:: Texto ::
----------
La ironía es un verbo, dice una poeta que no dejo de leer, la canadiense Anne Carson, cuya deliberada indeterminación a la hora de deslizarse a través del ensayo, la poesía y la prosa recuerda los intentos de Carlos Pardo por hacer algo semejante ("El poema es un frankenstein / cosido a una caducidad sublime"). Y ahí están, ignorando las rutinarias aduanas fronterizas, ejemplos como "Una novela no escrita" y, sobre todo, "Mis problemas con el judaísmo", que vuelvo a citar por considerarlo un texto de absoluta referencia dentro de la poesía escrita en español en los últimos años.
----------
:: Datos del ejercicio ::
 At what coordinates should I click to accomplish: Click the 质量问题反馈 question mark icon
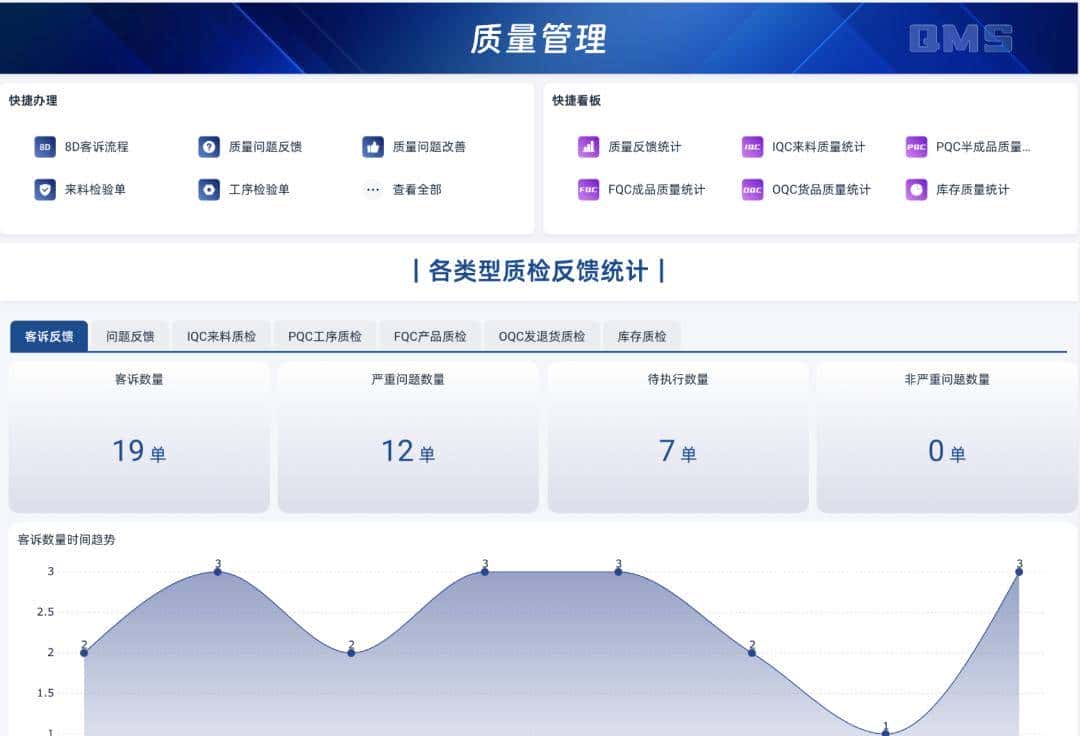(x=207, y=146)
----------
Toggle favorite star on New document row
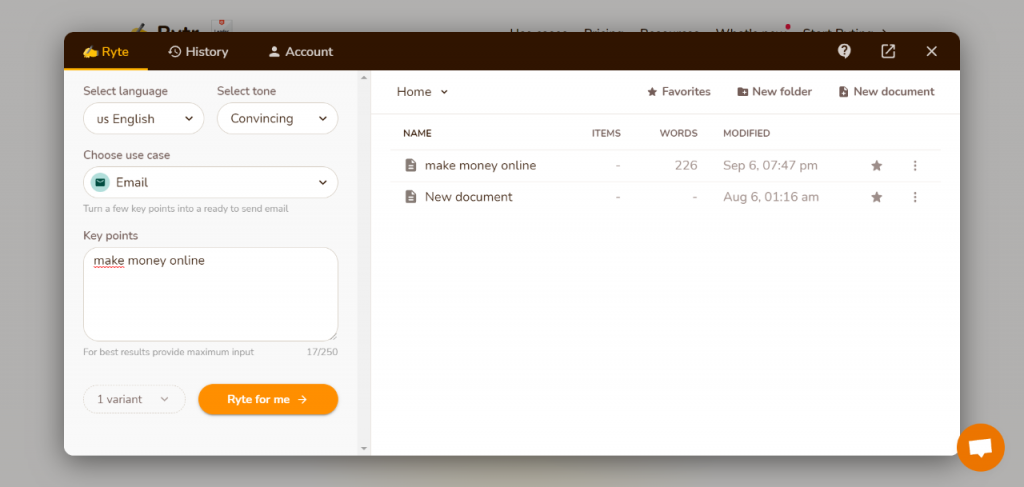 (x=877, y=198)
----------
:: Consigna ::
Copia literalmente un fragmento del texto sobre Anne Carson y Carlos Pardo: empieza en las palabras que contienen "La ironía es" y termina después de "los últimos años.".

:: Respuesta escrita ::
La ironía es un verbo, dice una poeta que no dejo de leer, la canadiense Anne Carson, cuya deliberada indeterminación a la hora de deslizarse a través del ensayo, la poesía y la prosa recuerda los intentos de Carlos Pardo por hacer algo semejante ("El poema es un frankenstein / cosido a una caducidad sublime"). Y ahí están, ignorando las rutinarias aduanas fronterizas, ejemplos como "Una novela no escrita" y, sobre todo, "Mis problemas con el judaísmo", que vuelvo a citar por considerarlo un texto de absoluta referencia dentro de la poesía escrita en español en los últimos años.